Kayla Mueller, an American humanitarian aid worker, was kidnapped, tortured, and executed by ISIS. Plaintiffs here are her mother, father, and brother. Claiming that the Syrian Arab Republic was responsible for Kayla's injuries and death, they sued Syria under the state-sponsored terrorism exception of the Foreign Sovereign Immunities Act (FSIA), 28 U.S.C. §§ 1330, 1602 et seq. Plaintiffs served Syria by diplomatic channels, 28 U.S.C. § 1608(a)(4), and Syria subsequently failed to appear, id. § 1608(d). Plaintiffs therefore now move for default judgment as to liability. See Pls. Mot. for Def. J. as to Liability ("Mot."), ECF. No. 28. The Court agrees that Plaintiffs have demonstrated most of the elements of their claims, but before the Court can grant that motion, Plaintiffs must submit further briefing on their tort theories of liability.
Between August 2014 and February 2015, three American hostages—James Foley, Steven Sotloff, and Kayla Mueller—were killed by ISIS. Sotloff's family was the first to sue Syria in this district, claiming in March 2016 that Syria was responsible for Sotloff's hostage taking, torture, and extrajudicial killing under the terrorism exception to the FSIA. Sotloff v. Syrian Arab Republic, 525 F. Supp. 3d 121, 132 (D.D.C. 2021). Likewise, in July 2018, Foley's family "sued Syria for Foley's hostage taking, torture, and extrajudicial killing under the terrorist exception to the FSIA." Id. Those two actions were consolidated in September 2018 (hereinafter the Sotloff proceedings), and "Syria did not respond to either complaint or otherwise appear." Id. The Clerk of Court entered default against Syria in January 2019, and later that year, the plaintiffs in those proceedings moved for default judgment. Id. at 132-33. The Court granted the plaintiffs' motion in March 2021. See generally id.
This case also followed.
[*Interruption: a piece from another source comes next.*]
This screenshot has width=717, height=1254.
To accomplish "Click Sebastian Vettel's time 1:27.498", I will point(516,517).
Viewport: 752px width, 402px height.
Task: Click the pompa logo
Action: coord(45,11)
Plaintiffs Robert Carl Mueller and Marsha Jean Mueller are Kayla's father and mother; they are suing both in their personal capacities and in their capacities as the co-personal representatives of Kayla's estate. See Compl., ECF No. 1, at ¶¶ 7-8. Eric Robert Mueller, Kayla's brother, is suing in his personal capacity only. Id. at ¶ 9. Their Complaint alleges wrongful death, battery, assault, false imprisonment and kidnapping, intentional infliction of emotional distress, survival damages conspiracy, aiding and abetting, and punitive damages. See generally id.
The Muellers served Syria through the Department of State's diplomatic channels pursuant to 28 U.S.C. § 1608(a)(4). See ECF No. 16. The diplomatic notes were served on November 12, 2018. Id. at 6. Syria thus had until January 11, 2019, to respond to the Complaint, 28 U.S.C. § 1608(d), but it failed to do so. The Clerk of the Court therefore entered default on the Muellers' behalf, ECF No. 19, and the Muellers then moved for entry of a default judgment against Syria as to liability. See generally Mot.; 28 U.S.C. § 1608(e).
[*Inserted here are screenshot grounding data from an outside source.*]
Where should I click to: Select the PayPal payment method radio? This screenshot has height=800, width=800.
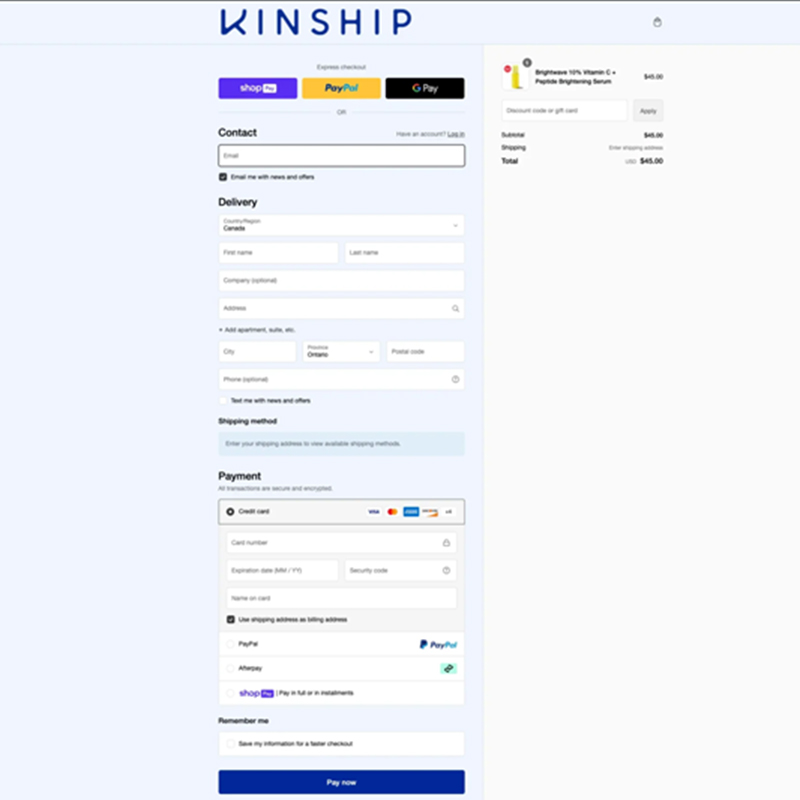[229, 644]
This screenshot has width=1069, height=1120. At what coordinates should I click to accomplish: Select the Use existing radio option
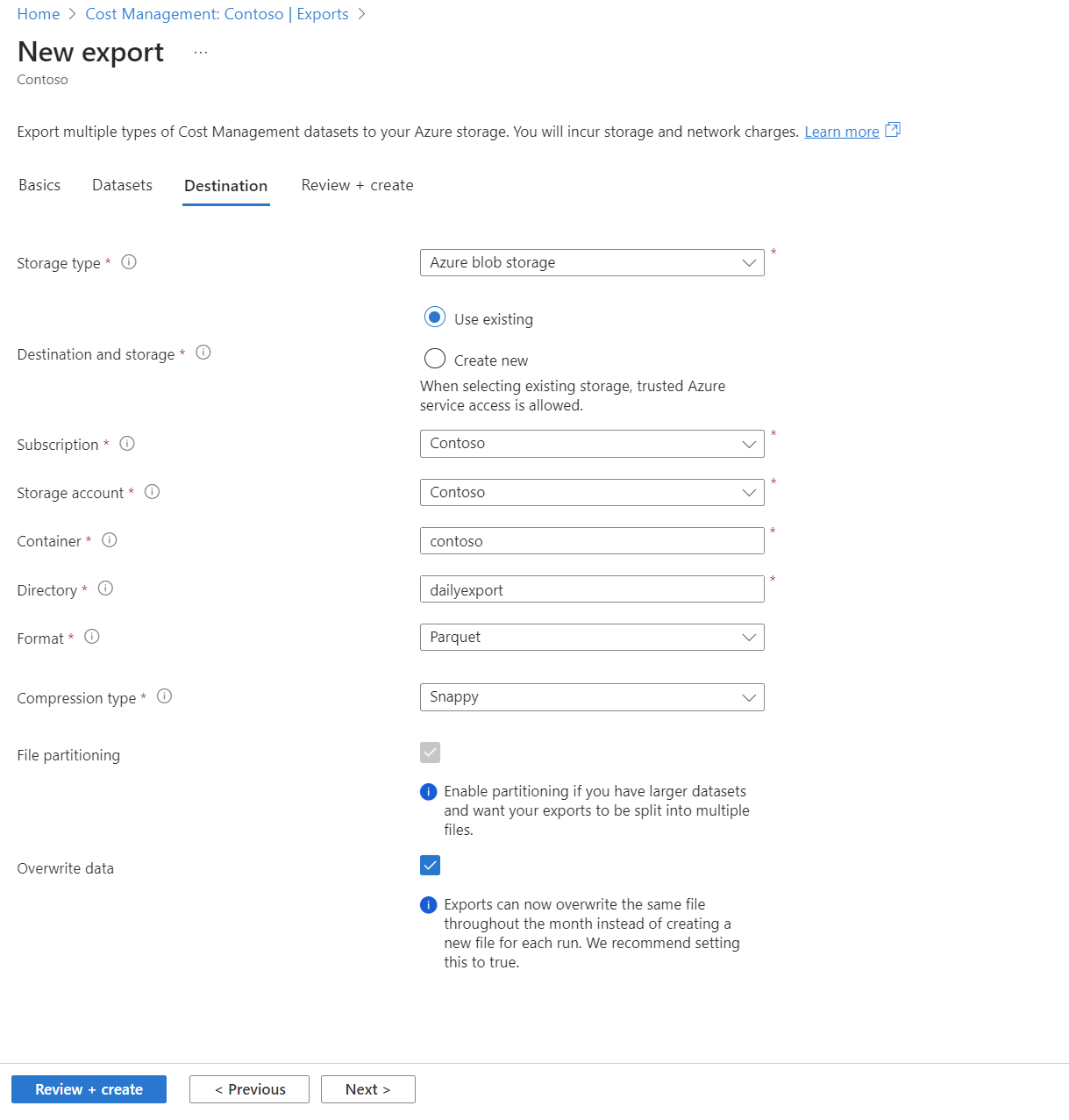click(435, 317)
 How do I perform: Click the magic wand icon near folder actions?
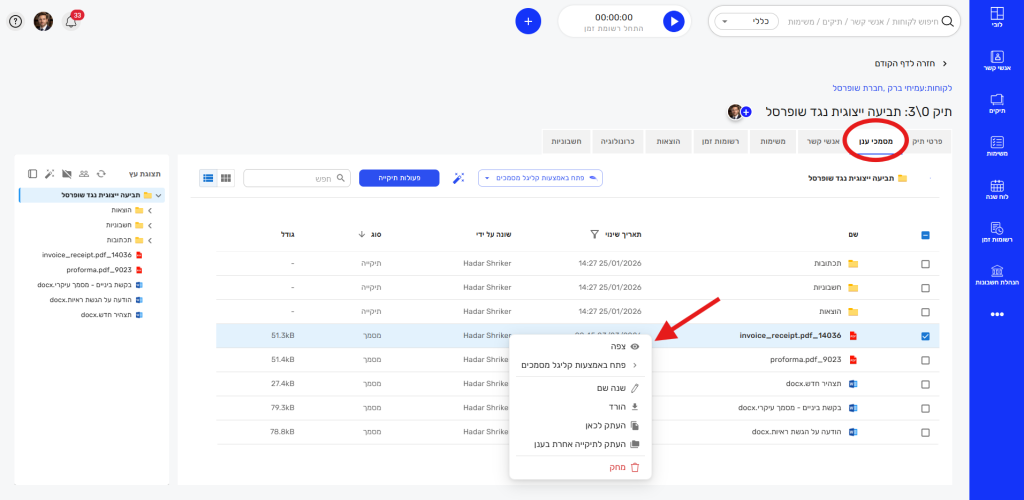pos(459,178)
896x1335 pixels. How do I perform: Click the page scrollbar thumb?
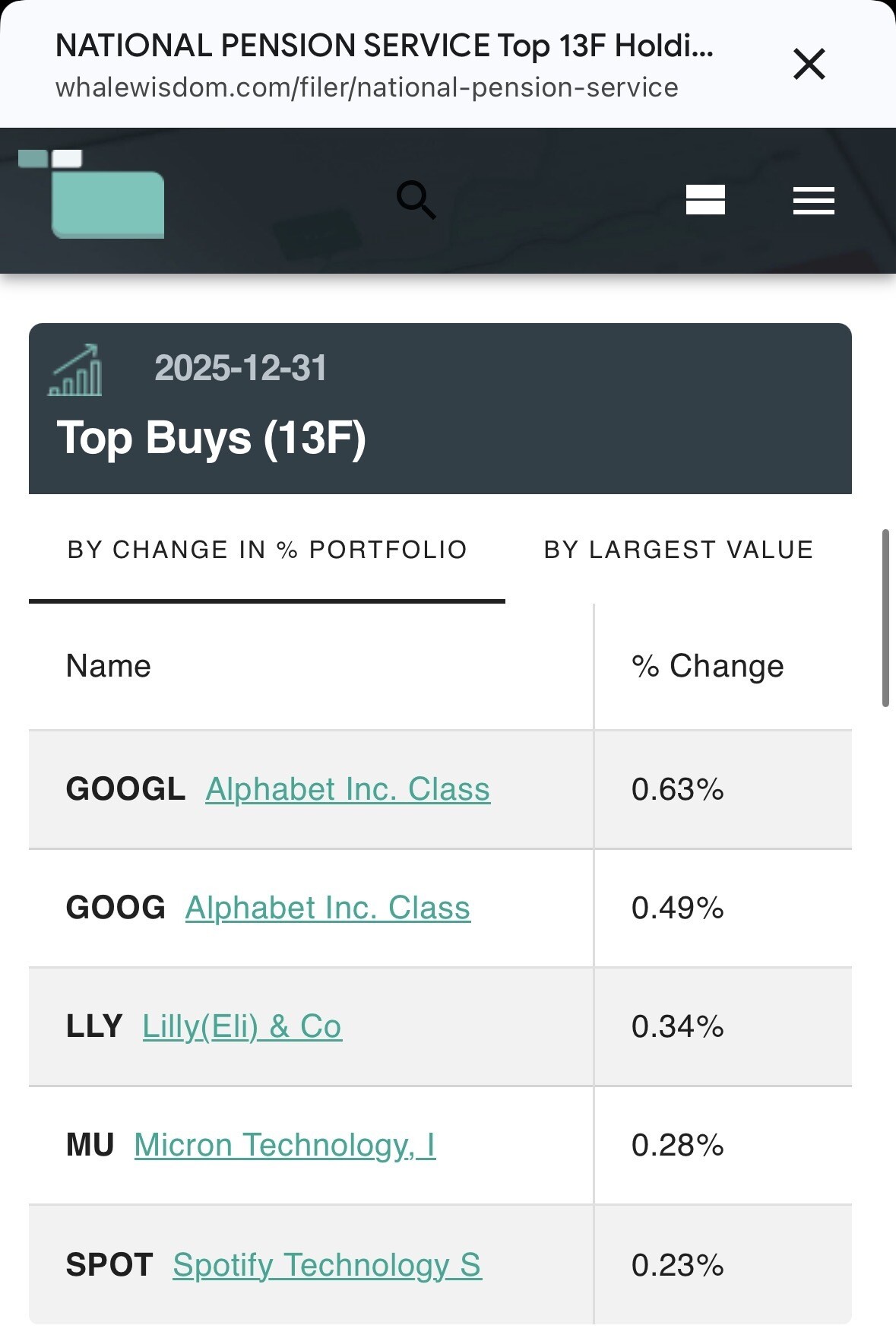885,618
Before entering default judgment in the Sotloff proceedings, Judge Timothy Kelly held a two-day evidentiary hearing in June 2020. See Sotloff, 525 F. Supp. 3d at 133. Two experts testified. Id. "The first expert, Dr. Daveed Gartenstein-Ross, is an anti-terrorism scholar and author who has worked, in various capacities, on issues related to violent non-state actors for over a decade." Id. "The Court qualified him as an expert on violent non-state actors generally, ISIS's evolution from its predecessor organizations, and ISIS's material supporters." Id. "The second, Dr. Matthew Levitt, is director of the counterterrorism and intelligence program at the Washington Institute, a think tank dedicated to U.S. policy in the Middle East." Id. "The Court qualified him as an expert on the Syrian government's relationship with ISIS's predecessor organizations and ISIS itself between 2010 and 2015." This testimony is relevant to the current proceedings because the Muellers have asked this Court to take judicial notice of the experts' testimony in the Sotloff matter as evidence in this action. See infra at 64-65.
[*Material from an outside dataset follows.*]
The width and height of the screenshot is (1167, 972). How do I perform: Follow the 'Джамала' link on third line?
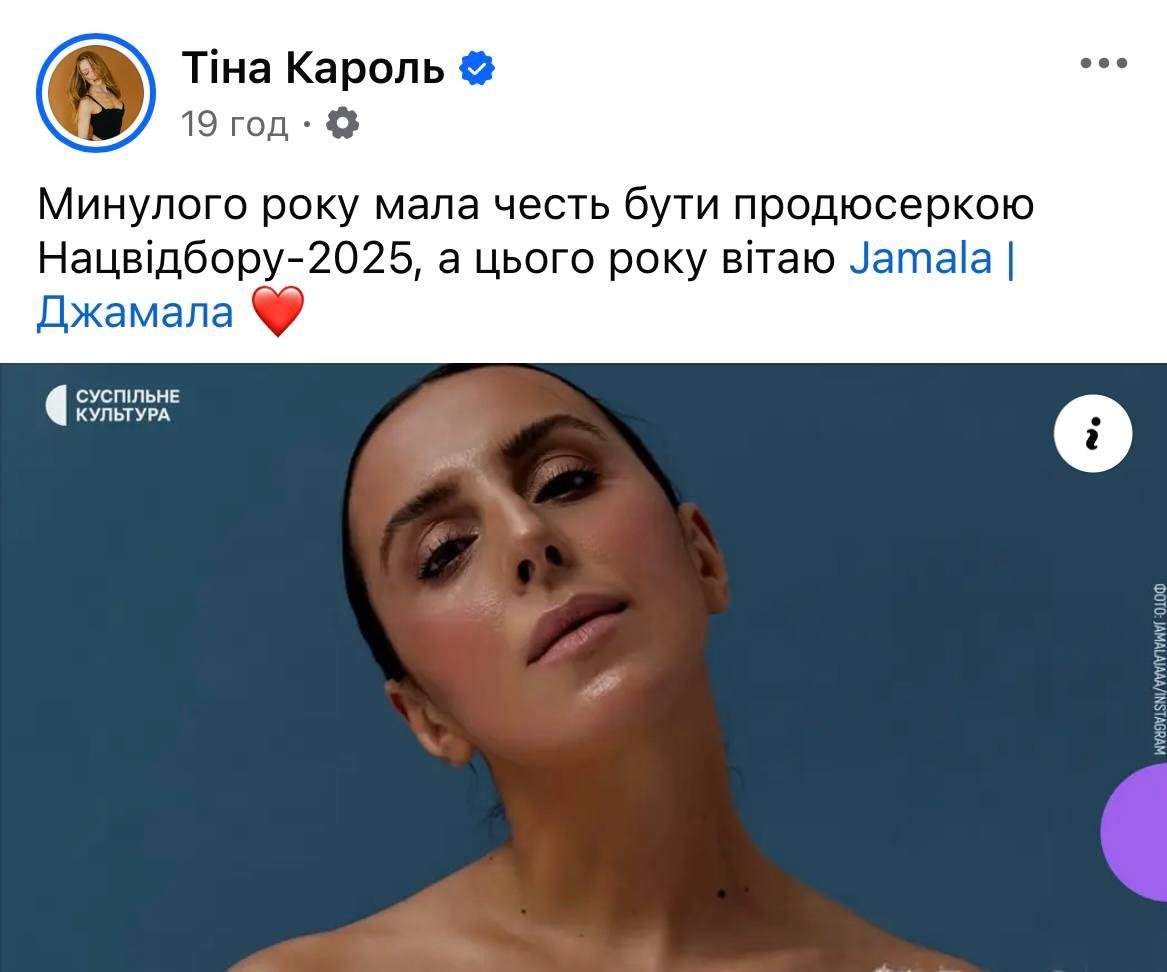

The FSIA does not permit the ministerial entry of a default judgment. Instead, the Court must evaluate the evidence to ensure that Plaintiffs have "establish[ed] [their] claim[s] or right[s] to relief by evidence satisfactory to the [C]ourt." See 28 U.S.C. § 1608(e). "This requirement imposes a duty on FSIA courts to not simply accept a complaint's unsupported allegations as true, and obligates courts to inquire further before entering judgment against parties in default." Memorandum Op., Encinas v. Islamic Republic of Iran, No. 18-cv-02568, at 3 (D.D.C. Feb. 28, 2022) (quotation omitted).
The Court may look to various sources of evidence to satisfy this statutory obligation, including testimony, documents, and affidavits. See id. "And a FSIA court may take judicial notice of related proceedings and records in cases before the same court." Id. (quotation omitted). Here, the Muellers rely on judicial notice of related proceedings and records, declarations, affidavits, two expert reports, government reports and press releases, ISIS's ransom emails, and public remarks made by U.S. officials. See Exhibits 1-33, ECF Nos. 28-1-38.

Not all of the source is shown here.